Yoko Ono is shown as a “mother in pain” in the new documentary on her and John Lennon’s life in New York.

Newly-released film ‘One to One: John and Yoko’ is co-directed by Scott Macdonald and Kevin MacDonald, and brings an emotional depth to the portrayal of Yoko by focusing on her agonising years-long search for her abducted daughter.

The project explores the first 18 months that John Lennon and Yoko spent in New York during the early 1970s – a period that often remains overshadowed by their more famous political activism.

Scott spoke to People about how Yoko's heartbreaking personal struggle shaped the narrative of the documentary.

He said: “When I first heard it, it made me feel totally different about Yoko, because you realise all this period, she was a mother in pain who's trying to find her child.”

Yoko, who was 38 at the time of the period shown in the documentary, had been desperately searching for her daughter Kyoko, who had been kidnapped by her ex-husband, Tony Cox.

“Yoko doesn't see her for 25 years,” Scott said.

He added: “This is a story that was never a secret, but nobody seems to know about it.”

Yoko’s grief over Kyoko’s disappearance is woven into the political activism of the period, giving a more complex layer to her role in the public eye.

Scott added: “I want to make people understand what that must have felt like for her.”

One of the most poignant moments in the film comes when Yoko sings ‘Age 39’ (also known as ‘Looking Over from My Hotel Window’) at an international feminist conference.

The lyrics include: “If you see my daughter, tell her I love her.

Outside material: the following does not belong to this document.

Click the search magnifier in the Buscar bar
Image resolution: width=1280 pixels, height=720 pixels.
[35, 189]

She haunts me in my dreams, and that’s saying a lot for a neurotic like me.”

Scott added this emotional aspect of Yoko’s life had been overshadowed by her portrayal as the woman who allegedly “broke up the Beatles“.

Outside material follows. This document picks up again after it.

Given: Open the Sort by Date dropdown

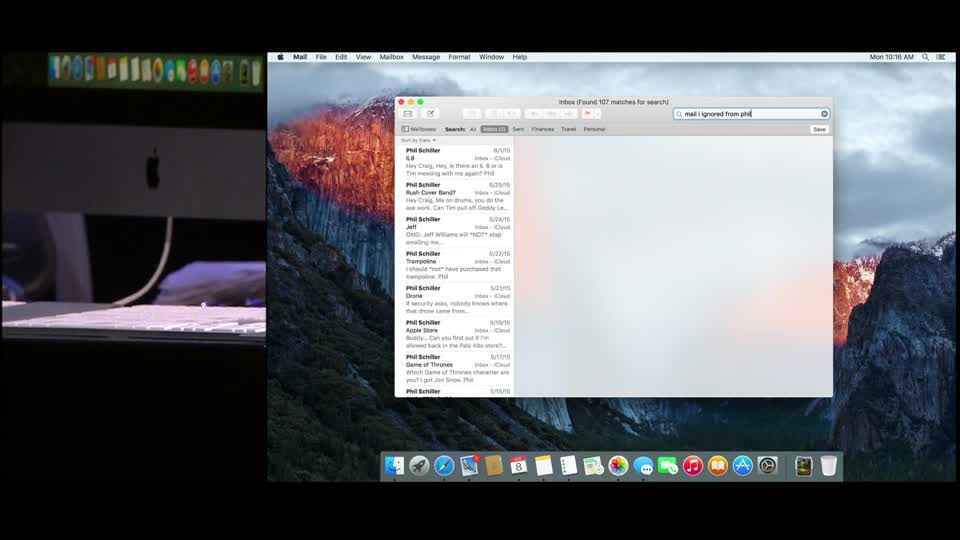Looking at the screenshot, I should 419,140.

“I think part of that was Yoko and the loss of her daughter,” he said.

Scott went on: “It was central to the documentary. I want to make people understand what that must have felt like for her.”

The documentary also includes personal footage of John and Yoko’s time in New York, along with never-before-heard phone calls that offer candid insights into their daily lives.

Scott said about the tapes: “It just felt like, ‘Oh my God, if you'd been hanging out with them in that apartment in 1972, this is the stuff you would've heard.’”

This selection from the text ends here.